Tout d’abord, il est essentiel d’intégrer les connaissances traditionnelles dans la planification de la conservation. Les pratiques des pêcheurs, telles que le fait d’éviter les espèces de crabes qui ont pour eux une importance spirituelle, peuvent orienter l’élaboration de politiques sensibles à la culture et plus susceptibles d’obtenir le soutien des communautés.
En second lieu, combler les lacunes en matière de recherche grâce à des études sur les populations d’invertébrés, leurs rôles écologiques et les effets de la pollution, y compris les microplastiques, permettra de fournir les données nécessaires pour fixer des limites de pêche durables. Une étude de 2024 souligne l’importance des réglementations appliquées par les communautés, telles que les limites de prises et les zones marines protégées, pour réduire la surpêche.
Les communautés locales peuvent aussi être mobilisées autrement : l’organisation de nettoyages côtiers et l’amélioration de la gestion des déchets peuvent réduire la pollution par les plastiques et les eaux usées ; l’autonomisation des femmes dans le secteur de la pêche grâce à la formation et à l’accès au marché peut renforcer les économies locales tout en soutenant la conservation ; et les efforts d’adaptation au changement climatique, tels que la restauration des mangroves et l’adoption de pratiques de pêche résilientes au climat peuvent contribuer à protéger les habitats clés.

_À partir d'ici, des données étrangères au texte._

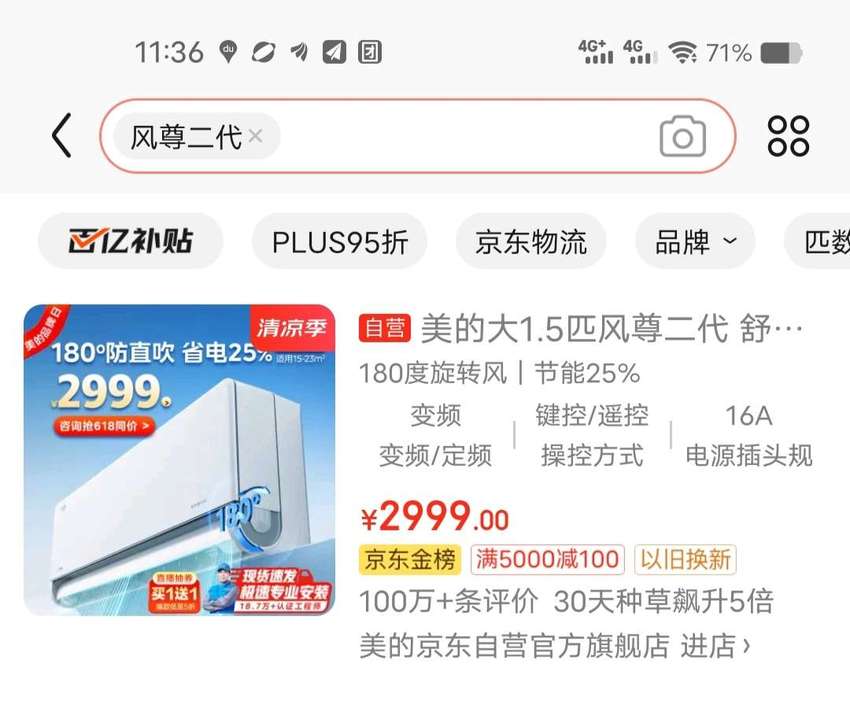
Task: Remove the 风尊二代 search tag
Action: tap(256, 135)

Quelle importance pour les communautés côtières
Les invertébrés marins sont essentiels à la survie des communautés côtières du Ghana, car ils fournissent nourriture, revenus et identité culturelle à des millions de personnes. Leur déclin aurait des conséquences dévastatrices, en particulier pour les groupes vulnérables, comme les commerçantes qui dépendent de ces espèces pour subvenir aux besoins de leur famille. La disparition de la vie marine menacerait la sécurité alimentaire et aggraverait la pauvreté du fait de l’effondrement des écosystèmes et de la baisse des rendements de la pêche. En revanche, une conservation efficace pourrait renforcer la résilience à long terme des communautés tout en préservant les traditions culturelles, en stabilisant les pêcheries et en augmentant la biodiversité.

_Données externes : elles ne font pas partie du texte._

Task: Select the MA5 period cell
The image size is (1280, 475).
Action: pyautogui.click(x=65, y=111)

Les invertébrés marins sont bien plus que de simples créatures vivant sous les vagues des côtes ghanéennes. Ils représentent la résilience écologique, des opportunités économiques et un héritage culturel. En intégrant les connaissances locales à la recherche scientifique et en donnant aux communautés côtières la possibilité de s’exprimer dans les décisions politiques, nous pouvons dessiner un avenir plus durable. Pour bon nombre de Ghanéens, les invertébrés marins sont bien plus qu’une simple source de nourriture : ils occupent une place centrale dans leur vie et leur culture, et ils méritent d’être protégés.